__What you are asked to do__. Render this sentence from the passage on sensory substitution devices into Spanish: "SSD distinguish themselves from regular wearable devices, such as smartphones, through the way they convey information to the user."

__Passage__.
I. 3) Sensory Substitution Devices:
Sensory Substitution Devices (SSD) are a special type of Human-Machine Interface (HMI) designed to provide additional (or no longer accessible) information about the environment, allowing their users to carry out tasks that were previously impossible or notably difficult.
SSD distinguish themselves from regular wearable devices, such as smartphones, through the way they convey information to the user. By imitating how our senses communicate with our brain, SSDs allow their users to learn and internalize new ways to interact with their environment, or to rehabilitate lost or no-longer used ones. Indeed, instead of symbolic visual or audio codes (i.e. images or language), SSDs communicate through low-level signals from which the brain can learn to extract regularities, thanks to its plasticity).
SSDs’ main properties:
SSD are usually comprised of 3 main elements:
|Sensors||Capture the no-longer accessible information|
|Mapping software||Transform the gathered information into a suitable representation. This step can involve more or less processing of the sensors’ data.|
|Actuators||Provide this representation in a code fitted for the output (substitute) modality’s properties, through an ergonomic interface|
Classification of SSDs:
SSDs work by remapping inputs from the device’s sensors to a specific code delivered by the actuators through the substitute modality, which serves as communication interface with the user. For the same sensors and actuators, this mapping can be done in several ways, depending on what information is conveyed to the user (e.g. distance, colour, etc), through what modality and what channel(s) it is send, and how it is encoded.
Based on what information they provide:
Some SSD can be more or less specialized, meaning that the information they convey is aimed to assist the user with a specific subset of tasks, from all the ones that are performed with the substituted modality.

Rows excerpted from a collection
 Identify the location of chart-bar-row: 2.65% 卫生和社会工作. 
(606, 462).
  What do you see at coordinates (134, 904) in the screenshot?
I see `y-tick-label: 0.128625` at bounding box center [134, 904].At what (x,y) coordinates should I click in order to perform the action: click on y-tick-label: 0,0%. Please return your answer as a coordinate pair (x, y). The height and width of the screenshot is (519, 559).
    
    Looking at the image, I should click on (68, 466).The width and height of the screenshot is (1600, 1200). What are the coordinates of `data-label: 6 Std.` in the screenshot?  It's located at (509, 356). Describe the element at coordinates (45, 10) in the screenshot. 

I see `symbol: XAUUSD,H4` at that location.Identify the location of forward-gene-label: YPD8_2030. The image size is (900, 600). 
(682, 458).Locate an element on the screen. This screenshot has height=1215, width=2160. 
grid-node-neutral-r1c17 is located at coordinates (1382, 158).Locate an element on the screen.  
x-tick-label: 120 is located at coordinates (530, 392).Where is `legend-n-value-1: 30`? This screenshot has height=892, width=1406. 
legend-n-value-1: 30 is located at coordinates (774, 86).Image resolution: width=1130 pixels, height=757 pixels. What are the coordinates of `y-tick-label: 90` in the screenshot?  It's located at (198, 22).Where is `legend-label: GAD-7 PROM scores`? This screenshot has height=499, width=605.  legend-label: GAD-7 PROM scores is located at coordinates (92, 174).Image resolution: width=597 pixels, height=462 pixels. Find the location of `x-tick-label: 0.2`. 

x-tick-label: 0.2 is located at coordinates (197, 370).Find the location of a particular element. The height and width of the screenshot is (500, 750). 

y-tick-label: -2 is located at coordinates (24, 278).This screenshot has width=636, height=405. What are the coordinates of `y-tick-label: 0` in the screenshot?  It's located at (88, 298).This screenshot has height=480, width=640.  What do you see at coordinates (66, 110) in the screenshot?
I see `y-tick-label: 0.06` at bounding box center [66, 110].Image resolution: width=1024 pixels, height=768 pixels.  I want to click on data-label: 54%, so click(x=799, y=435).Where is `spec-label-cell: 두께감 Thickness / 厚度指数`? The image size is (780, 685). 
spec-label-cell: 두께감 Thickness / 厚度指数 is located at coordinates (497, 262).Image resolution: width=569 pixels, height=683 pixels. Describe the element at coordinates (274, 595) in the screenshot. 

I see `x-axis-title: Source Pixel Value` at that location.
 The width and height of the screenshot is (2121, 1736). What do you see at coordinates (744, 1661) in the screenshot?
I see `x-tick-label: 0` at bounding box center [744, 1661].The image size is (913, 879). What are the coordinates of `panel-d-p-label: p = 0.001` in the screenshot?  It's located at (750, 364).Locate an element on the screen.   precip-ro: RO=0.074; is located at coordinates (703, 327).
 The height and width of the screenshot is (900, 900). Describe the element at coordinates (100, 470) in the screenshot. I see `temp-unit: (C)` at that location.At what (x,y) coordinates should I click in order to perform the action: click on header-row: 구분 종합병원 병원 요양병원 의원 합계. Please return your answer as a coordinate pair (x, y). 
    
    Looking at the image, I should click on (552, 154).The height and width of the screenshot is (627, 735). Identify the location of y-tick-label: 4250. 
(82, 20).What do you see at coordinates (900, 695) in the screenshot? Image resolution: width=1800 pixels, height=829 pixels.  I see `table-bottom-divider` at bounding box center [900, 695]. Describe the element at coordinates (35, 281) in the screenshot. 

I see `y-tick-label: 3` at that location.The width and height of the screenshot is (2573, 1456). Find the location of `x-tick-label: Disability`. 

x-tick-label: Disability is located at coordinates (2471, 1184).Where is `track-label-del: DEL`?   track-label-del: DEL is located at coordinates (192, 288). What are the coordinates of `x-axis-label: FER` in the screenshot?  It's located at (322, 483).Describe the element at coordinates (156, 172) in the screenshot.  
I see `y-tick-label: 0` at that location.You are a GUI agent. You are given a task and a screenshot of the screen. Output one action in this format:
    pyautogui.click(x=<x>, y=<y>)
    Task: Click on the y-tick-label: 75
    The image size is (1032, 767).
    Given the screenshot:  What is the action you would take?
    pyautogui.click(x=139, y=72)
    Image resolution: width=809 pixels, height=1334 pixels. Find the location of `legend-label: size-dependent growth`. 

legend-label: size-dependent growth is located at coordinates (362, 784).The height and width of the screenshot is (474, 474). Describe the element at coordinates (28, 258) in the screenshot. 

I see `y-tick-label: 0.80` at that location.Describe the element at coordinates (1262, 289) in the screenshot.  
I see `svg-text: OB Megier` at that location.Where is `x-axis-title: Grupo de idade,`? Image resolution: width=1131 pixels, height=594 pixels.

__Answer to this problem__. Los SSD se distinguen de los dispositivos portátiles convencionales, como los teléfonos inteligentes, por la manera en que transmiten la información al usuario.